- Recorded information
——
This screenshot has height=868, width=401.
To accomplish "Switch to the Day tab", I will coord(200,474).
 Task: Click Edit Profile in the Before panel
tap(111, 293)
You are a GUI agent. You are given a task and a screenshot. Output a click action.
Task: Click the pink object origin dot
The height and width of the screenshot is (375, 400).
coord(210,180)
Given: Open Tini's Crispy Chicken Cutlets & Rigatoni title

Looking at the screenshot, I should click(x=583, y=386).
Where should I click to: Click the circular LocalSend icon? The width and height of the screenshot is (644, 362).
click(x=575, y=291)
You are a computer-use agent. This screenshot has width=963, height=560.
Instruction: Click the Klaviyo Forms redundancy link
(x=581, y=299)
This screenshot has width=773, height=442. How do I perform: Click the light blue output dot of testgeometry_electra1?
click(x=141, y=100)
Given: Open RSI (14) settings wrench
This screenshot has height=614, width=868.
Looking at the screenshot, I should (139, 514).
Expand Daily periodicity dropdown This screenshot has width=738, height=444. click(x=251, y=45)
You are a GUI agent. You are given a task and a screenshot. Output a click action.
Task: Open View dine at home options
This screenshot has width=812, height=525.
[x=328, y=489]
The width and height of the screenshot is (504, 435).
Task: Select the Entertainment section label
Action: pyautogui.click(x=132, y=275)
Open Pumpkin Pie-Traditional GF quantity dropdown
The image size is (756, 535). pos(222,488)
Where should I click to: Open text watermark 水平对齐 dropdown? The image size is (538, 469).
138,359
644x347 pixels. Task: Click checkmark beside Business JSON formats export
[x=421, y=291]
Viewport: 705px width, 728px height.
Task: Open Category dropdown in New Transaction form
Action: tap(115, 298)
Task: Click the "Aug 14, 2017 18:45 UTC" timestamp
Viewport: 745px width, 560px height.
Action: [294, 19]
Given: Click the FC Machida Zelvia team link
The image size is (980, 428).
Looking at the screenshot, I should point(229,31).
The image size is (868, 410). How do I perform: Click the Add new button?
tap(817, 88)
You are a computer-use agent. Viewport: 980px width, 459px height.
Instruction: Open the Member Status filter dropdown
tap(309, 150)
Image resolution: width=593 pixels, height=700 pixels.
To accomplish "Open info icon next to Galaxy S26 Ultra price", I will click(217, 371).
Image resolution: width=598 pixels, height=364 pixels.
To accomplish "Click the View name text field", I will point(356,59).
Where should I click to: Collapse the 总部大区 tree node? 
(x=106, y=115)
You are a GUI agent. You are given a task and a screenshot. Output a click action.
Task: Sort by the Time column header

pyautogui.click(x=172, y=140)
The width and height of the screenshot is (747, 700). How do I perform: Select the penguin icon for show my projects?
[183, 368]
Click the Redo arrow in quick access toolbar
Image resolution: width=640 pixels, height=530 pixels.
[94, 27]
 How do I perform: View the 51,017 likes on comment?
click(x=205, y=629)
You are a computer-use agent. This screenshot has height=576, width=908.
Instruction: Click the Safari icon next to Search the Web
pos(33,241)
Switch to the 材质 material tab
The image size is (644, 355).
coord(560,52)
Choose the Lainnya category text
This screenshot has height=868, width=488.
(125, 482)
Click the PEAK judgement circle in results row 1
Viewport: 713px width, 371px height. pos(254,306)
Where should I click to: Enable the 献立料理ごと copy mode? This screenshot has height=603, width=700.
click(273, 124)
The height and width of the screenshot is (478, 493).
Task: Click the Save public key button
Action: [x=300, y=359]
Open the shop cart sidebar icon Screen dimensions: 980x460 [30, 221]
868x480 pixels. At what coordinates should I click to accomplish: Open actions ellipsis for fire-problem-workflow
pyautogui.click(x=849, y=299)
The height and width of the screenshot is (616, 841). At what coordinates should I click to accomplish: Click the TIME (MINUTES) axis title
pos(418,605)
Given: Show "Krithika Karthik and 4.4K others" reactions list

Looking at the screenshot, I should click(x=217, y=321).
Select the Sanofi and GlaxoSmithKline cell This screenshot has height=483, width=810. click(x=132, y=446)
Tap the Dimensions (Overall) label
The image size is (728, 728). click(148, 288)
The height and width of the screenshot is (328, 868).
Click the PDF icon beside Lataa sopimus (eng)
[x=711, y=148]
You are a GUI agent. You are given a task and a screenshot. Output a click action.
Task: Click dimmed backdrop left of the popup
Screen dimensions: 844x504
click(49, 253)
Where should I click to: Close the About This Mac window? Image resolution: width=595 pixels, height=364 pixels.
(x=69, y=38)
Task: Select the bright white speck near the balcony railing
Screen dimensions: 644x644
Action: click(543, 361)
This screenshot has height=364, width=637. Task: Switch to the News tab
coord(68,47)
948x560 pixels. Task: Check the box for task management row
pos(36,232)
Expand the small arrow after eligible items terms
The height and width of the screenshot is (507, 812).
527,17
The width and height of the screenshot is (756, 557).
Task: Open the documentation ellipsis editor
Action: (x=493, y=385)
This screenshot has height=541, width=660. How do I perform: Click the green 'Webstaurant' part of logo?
——
- Exercise brief
"will" is the word to look for; copy every line of the data that has it.

- Exercise response
To accomplish "Switch to the Day tab", I will coord(200,474).
To accomplish "Open info icon next to Galaxy S26 Ultra price", I will click(217, 371).
To accomplish "Click the View name text field", I will point(356,59).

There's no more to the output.